Work instruction: Without the images, set down each entry exactly.
- - -
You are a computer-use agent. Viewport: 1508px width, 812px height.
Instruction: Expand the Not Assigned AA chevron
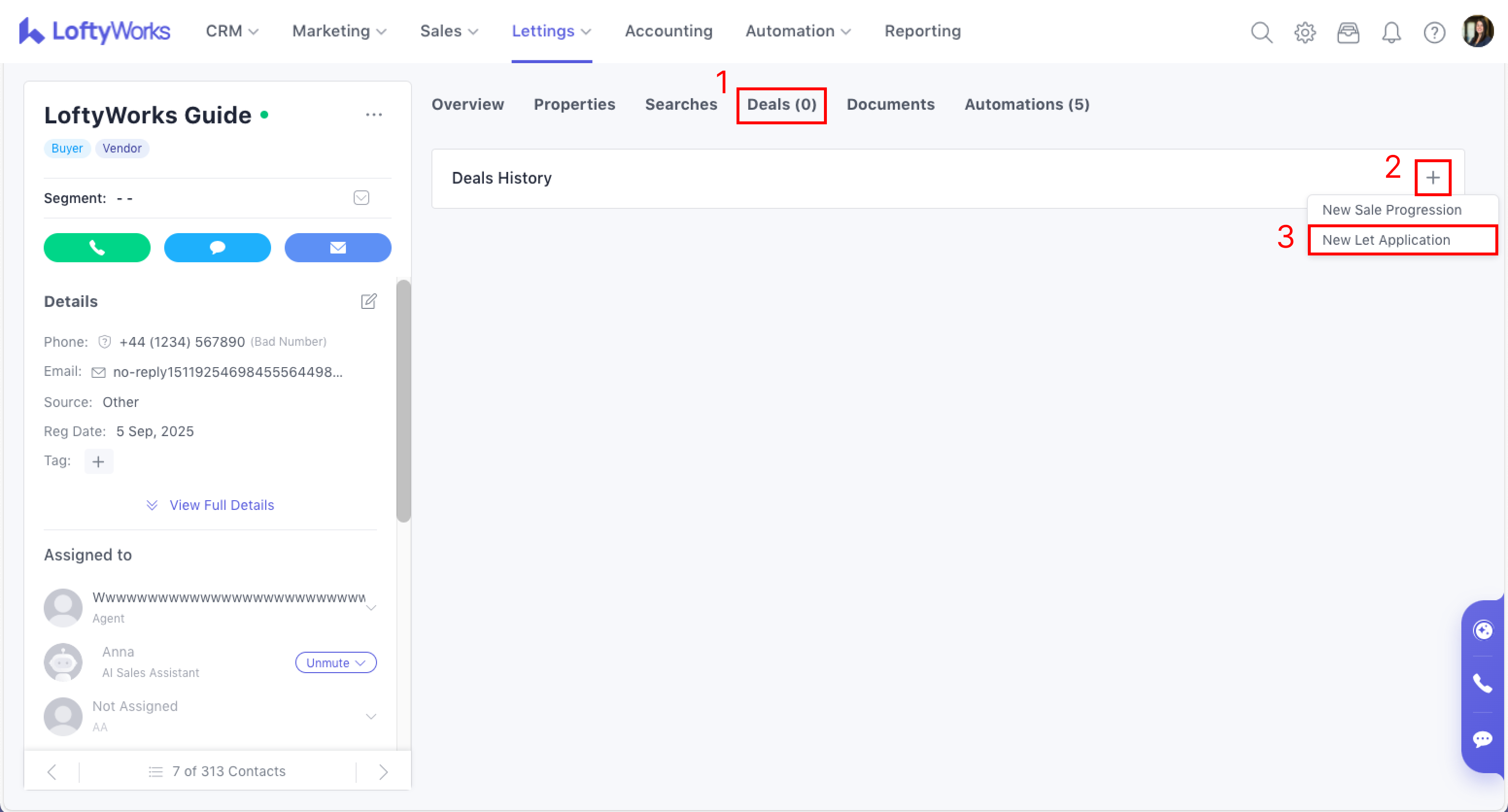371,716
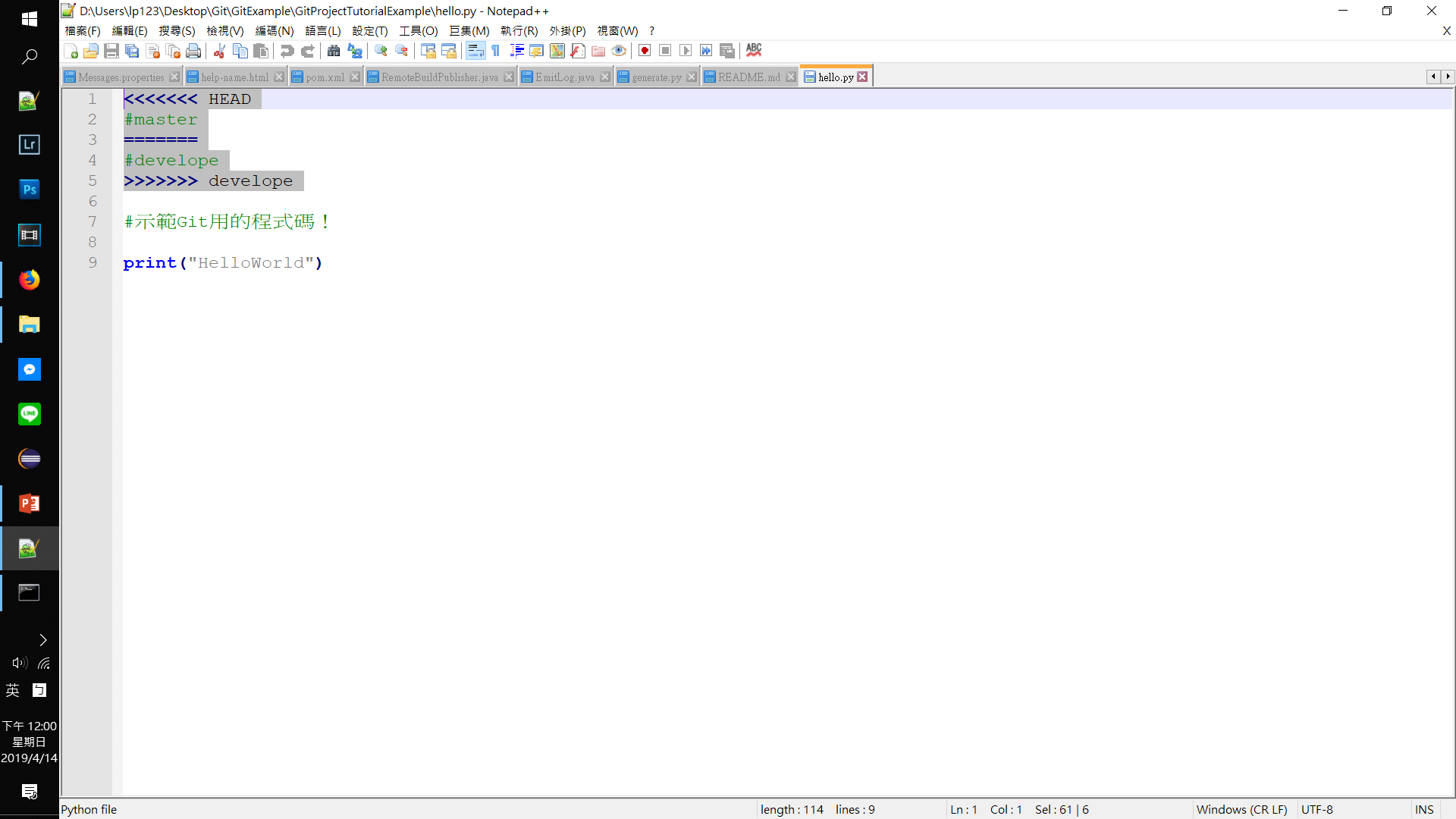Switch to the README.md tab
This screenshot has height=819, width=1456.
pyautogui.click(x=748, y=77)
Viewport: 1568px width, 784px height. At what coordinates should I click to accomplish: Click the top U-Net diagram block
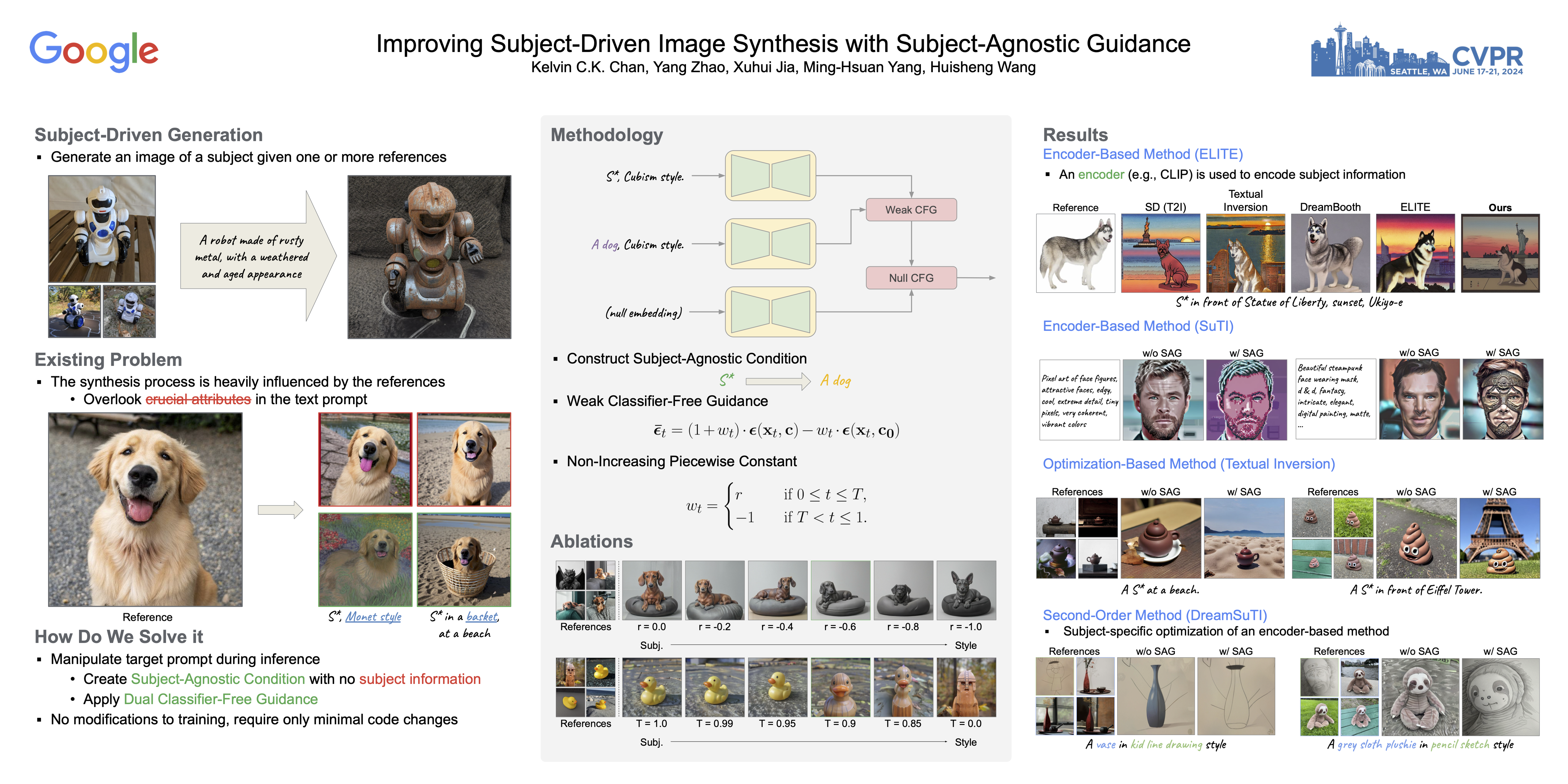tap(770, 176)
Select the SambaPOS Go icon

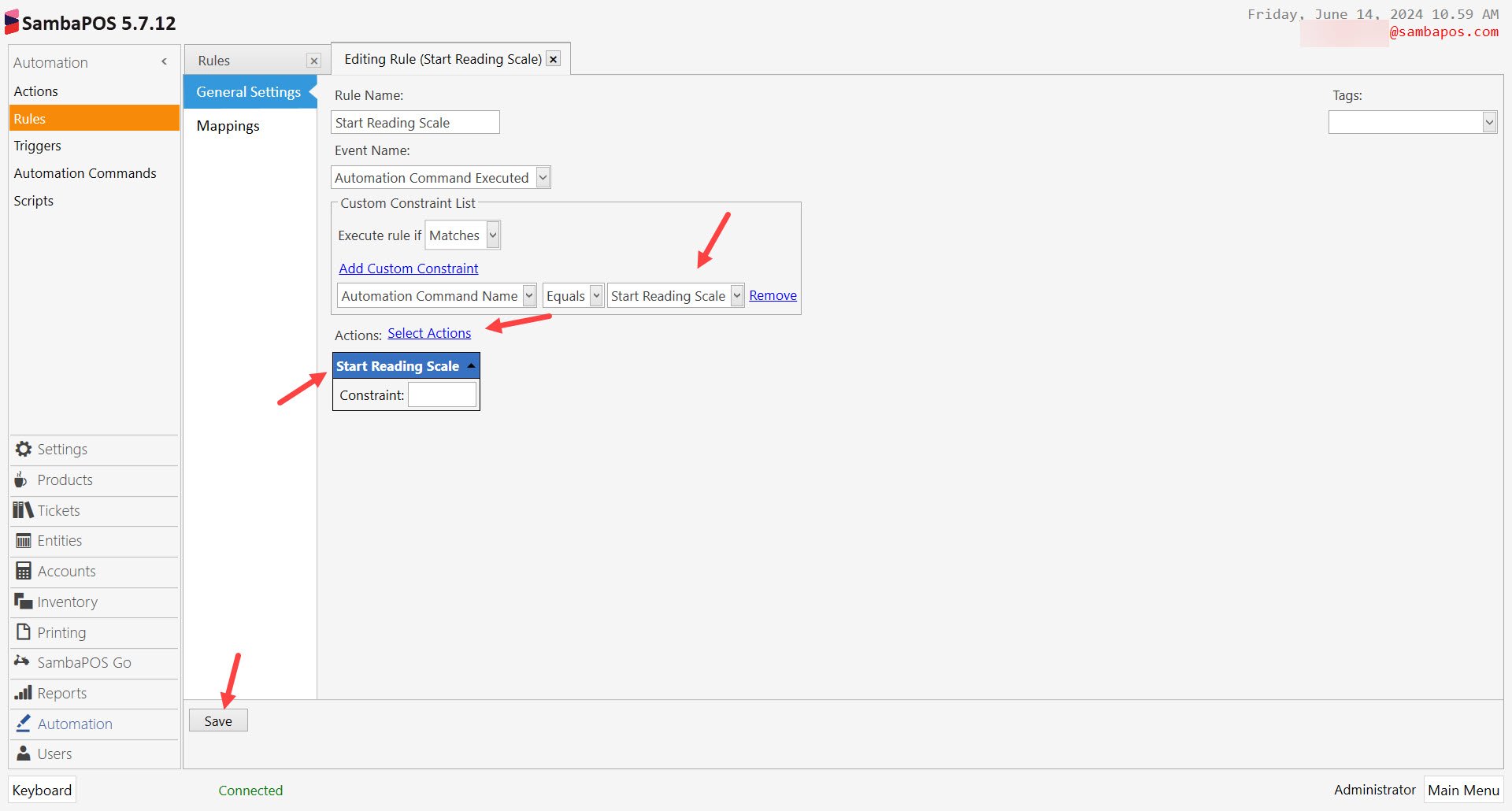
- - -
Reply to the task:
You are a computer-use agent. Viewport: 1508px width, 812px height.
Instruction: Expand the Not Assigned AA chevron
371,716
Switch to the README.md tab
This screenshot has height=819, width=1456.
pyautogui.click(x=748, y=77)
Viewport: 1568px width, 784px height. At what coordinates should I click to accomplish: Click the top U-Net diagram block
tap(770, 176)
Select the SambaPOS Go icon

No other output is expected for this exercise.